# SA 4/8: Splashed, Shagged, Snapped, Shitted & Swallowed



## solatree

I got wet going out.
I forgot to take my rod holders.
A shag flew though my line and tangled itself.
The shag bit me and drew blood as I released it.
My shagged rod tip tangled around my other line.
I got a strong bite and run as I was trying to untangle my line.
My line snapped - lost good fish.
I caught a King George Whiting (KGW).
The KGW squirted shit onto my face as I removed the hook.
Biggest Port Jacko Shark grabbed my bait and swallowed my double circle hook rig.
It was bloody freezing.

One of the most frustrating .........

and satisfying sessions ! 


































Thanks to Squidley for the early company - and the on beach pics !
Drew and Ian joined me later on - and both scored big fish - Ian's was a beauty.


----------



## Barrabundy

I imagine your demeanour would be rather different had those great fish not been part of the day.


----------



## solatree

Barrabundy said:


> I imagine your demeanour would be rather different had those great fish not been part of the day.

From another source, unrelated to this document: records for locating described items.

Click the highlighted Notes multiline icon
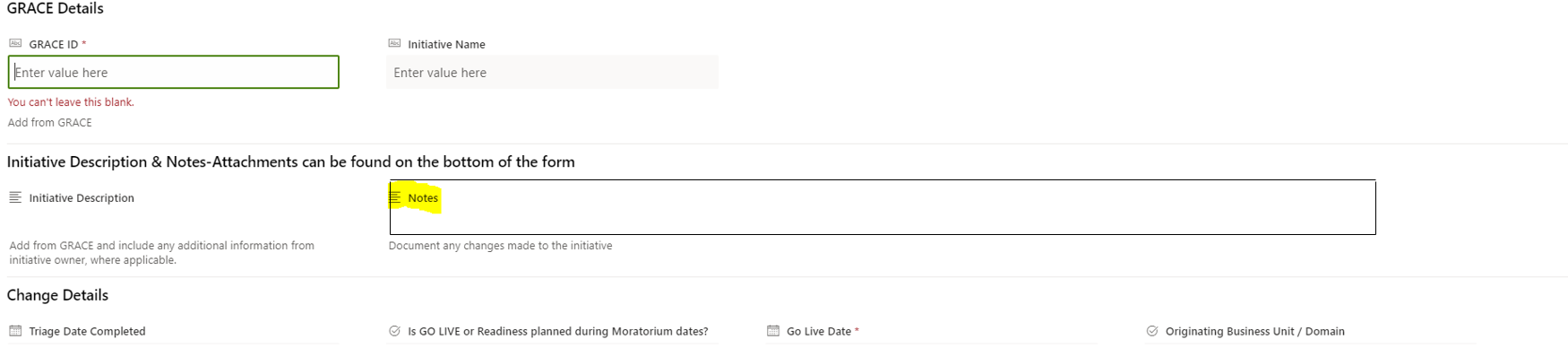This screenshot has width=1568, height=357. pyautogui.click(x=395, y=197)

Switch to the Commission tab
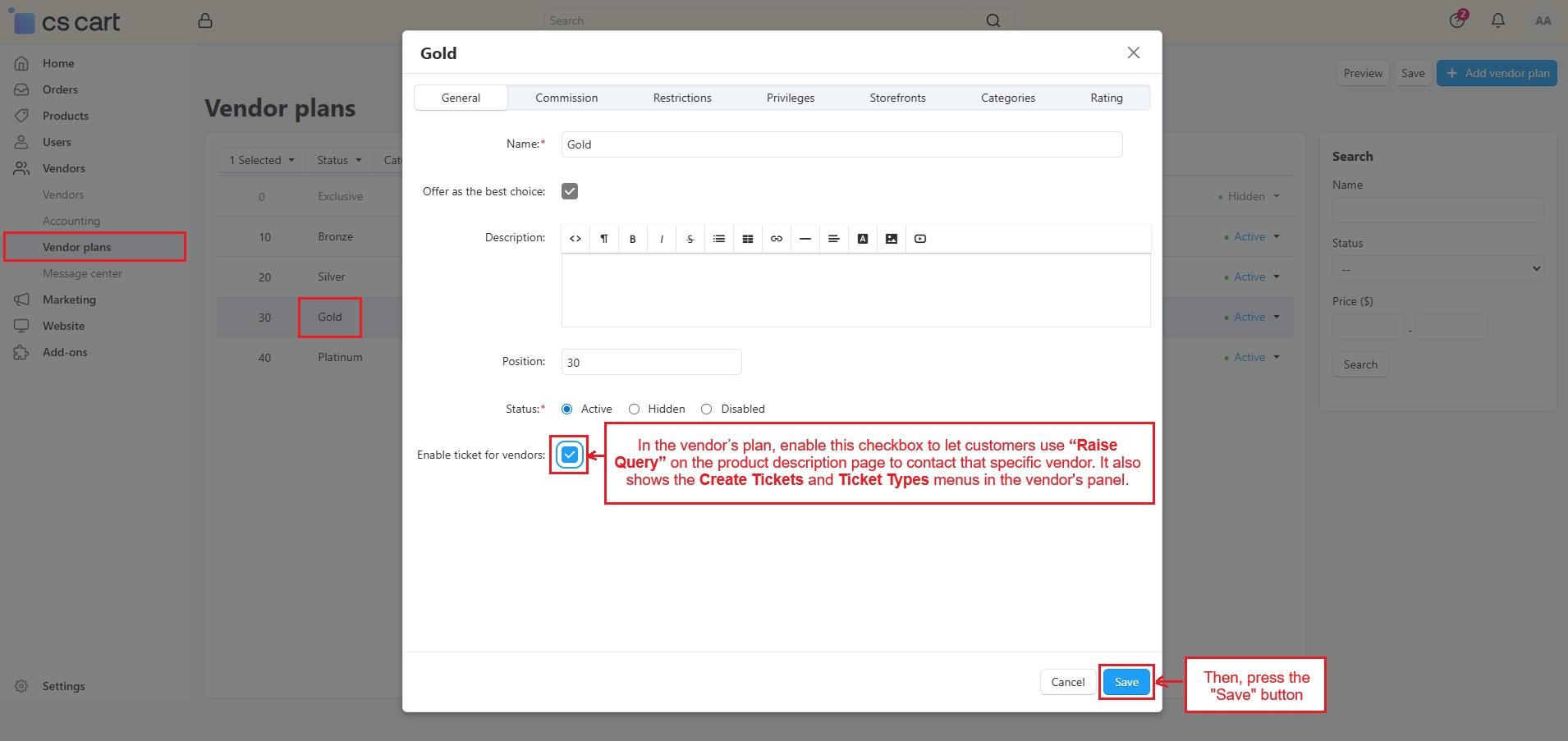pos(566,98)
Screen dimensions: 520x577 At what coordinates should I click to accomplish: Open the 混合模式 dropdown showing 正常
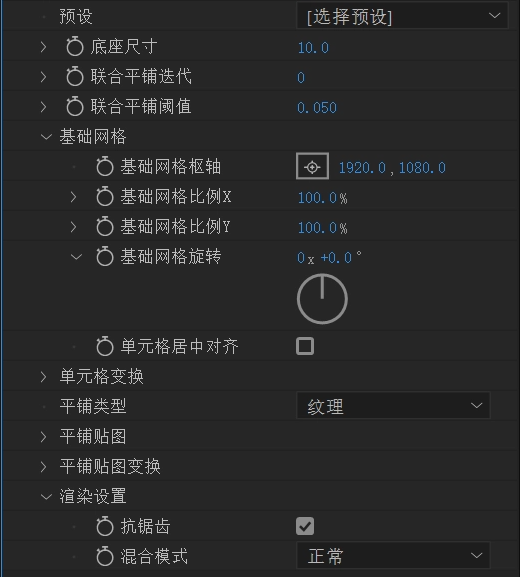pos(393,555)
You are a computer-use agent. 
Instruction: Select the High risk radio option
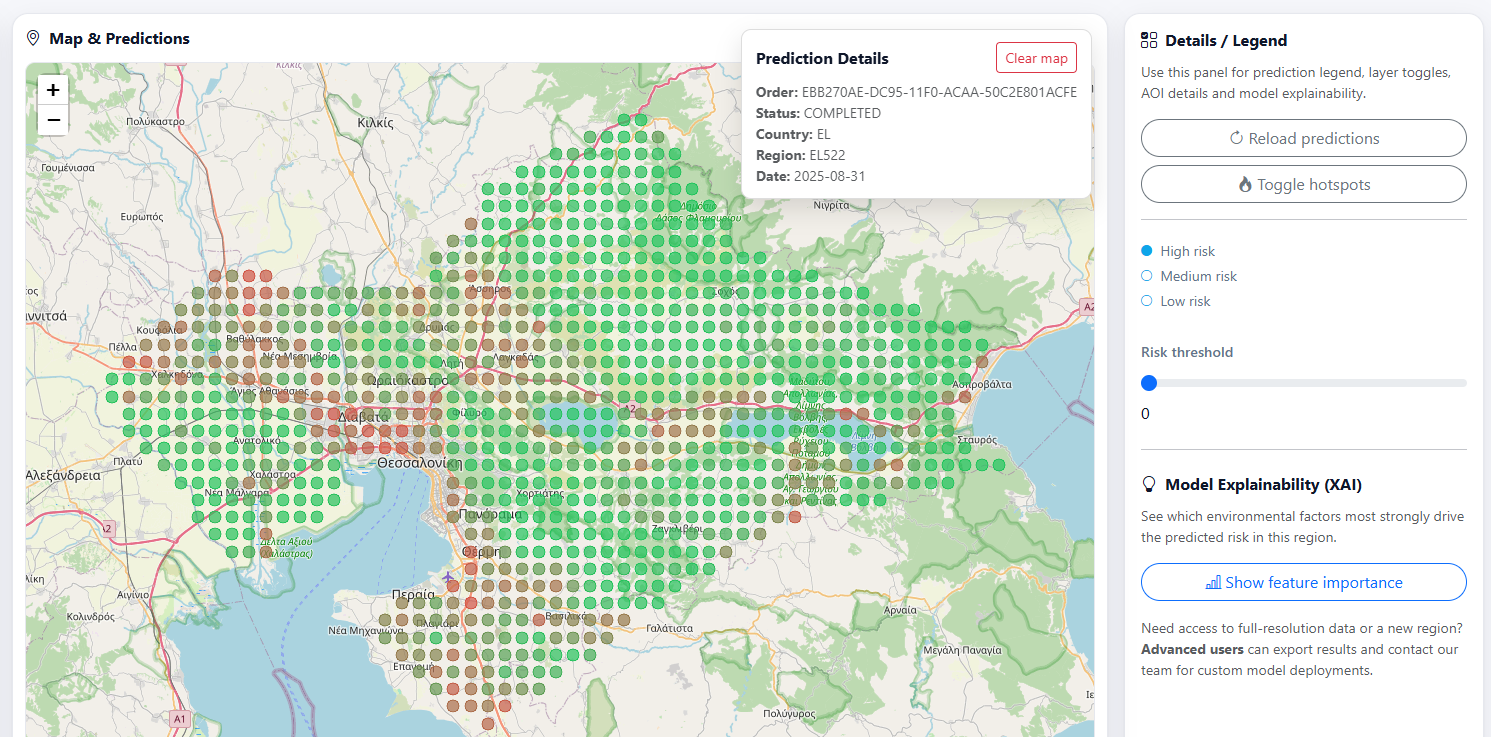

I do recall several issuing several expletives at various stages thoughout the morning :lol: 
But it was bloody good to get that 70cm+ snap at long last. 
One of them was in admiration at Ian's fish - which he landed without net or lip grippers. It was a hand under the gills job - and the leader had frayed so much it snapped as we tried to remove the hook. Hopefully Drew has some photos to add.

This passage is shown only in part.